Deportee's Lawyers Push for Contempt Proceedings Despite His Return

New York Times5 hours ago

Just because Kilmar Armando Abrego Garcia is back on U.S. soil to face criminal charges after being wrongfully deported to a prison in El Salvador does not mean that the Trump administration's troubles in the monthslong civil case have come to an end.
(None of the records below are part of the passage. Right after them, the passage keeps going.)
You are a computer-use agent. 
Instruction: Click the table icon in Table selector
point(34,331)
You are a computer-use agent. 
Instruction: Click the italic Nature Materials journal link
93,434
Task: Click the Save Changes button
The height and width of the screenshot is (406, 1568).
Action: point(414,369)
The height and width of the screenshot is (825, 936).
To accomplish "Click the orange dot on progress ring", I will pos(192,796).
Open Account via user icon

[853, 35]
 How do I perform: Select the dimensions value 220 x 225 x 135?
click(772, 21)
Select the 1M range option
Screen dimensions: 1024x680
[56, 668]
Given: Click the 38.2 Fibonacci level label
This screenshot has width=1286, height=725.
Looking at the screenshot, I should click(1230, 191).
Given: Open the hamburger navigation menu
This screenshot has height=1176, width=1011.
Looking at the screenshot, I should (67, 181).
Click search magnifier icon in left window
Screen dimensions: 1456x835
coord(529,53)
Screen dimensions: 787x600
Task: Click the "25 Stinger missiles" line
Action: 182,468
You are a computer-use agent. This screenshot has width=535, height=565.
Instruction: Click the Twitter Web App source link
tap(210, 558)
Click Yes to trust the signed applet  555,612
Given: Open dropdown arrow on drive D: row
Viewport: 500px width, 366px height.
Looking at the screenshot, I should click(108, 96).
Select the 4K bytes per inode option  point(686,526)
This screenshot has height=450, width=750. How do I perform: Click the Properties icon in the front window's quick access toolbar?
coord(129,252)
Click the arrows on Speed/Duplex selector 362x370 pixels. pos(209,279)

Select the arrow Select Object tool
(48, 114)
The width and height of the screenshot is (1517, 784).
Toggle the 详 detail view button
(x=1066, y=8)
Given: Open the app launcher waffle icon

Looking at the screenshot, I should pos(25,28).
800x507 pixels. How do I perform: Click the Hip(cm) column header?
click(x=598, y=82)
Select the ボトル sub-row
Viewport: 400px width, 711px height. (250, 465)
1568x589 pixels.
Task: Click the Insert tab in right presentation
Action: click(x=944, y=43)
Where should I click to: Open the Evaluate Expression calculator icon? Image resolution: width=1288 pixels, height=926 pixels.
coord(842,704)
On Sunday, lawyers for Mr. Abrego Garcia in the civil case filed blistering court papers arguing that even though the White House had finally complied with an order to return their client, the judge overseeing the case should still pursue contempt proceedings against Trump officials. The administration, the lawyers wrote, had spent much of the past three months 'engaged in an elaborate, all-of-government effort to defy court orders.'
The papers, filed in Federal District Court in Maryland, where Mr. Abrego Garcia's family first filed suit in March to force the government to bring him back, had equally fiery words for the federal criminal indictment that was filed against him in Nashville on Friday. The indictment accused Mr. Abrego Garcia of taking part in a yearslong conspiracy to smuggle thousands of undocumented immigrants across the United States as a member of the violent street gang MS-13.
In their court papers on Sunday, his lawyers in the civil case said that the White House's evident ability to bring Mr. Abrego Garcia back to the United States to face criminal charges put the lie to repeated claims by administration officials that they were unable to get him out of El Salvador at all. The lawyers also framed the indictment itself as the administration's 'latest act of contempt,' accusing the Justice Department of starting to work on it only while the department was 'under threat of sanctions' for having violated orders from Judge Paula Xinis, who has been handling the civil case from the start.
'Two things are now crystal clear,' the lawyers wrote. 'First, the government has always had the ability to return Abrego Garcia, but it has simply refused to do so. Second, the government has conducted a determined stalling campaign to stave off contempt sanctions long enough to concoct a politically face-saving exit from its own predicament.'
The filing came in response to a request to Judge Xinis from the Justice Department to pause all of the proceedings in the civil case as department lawyers prepared a motion to dismiss it altogether.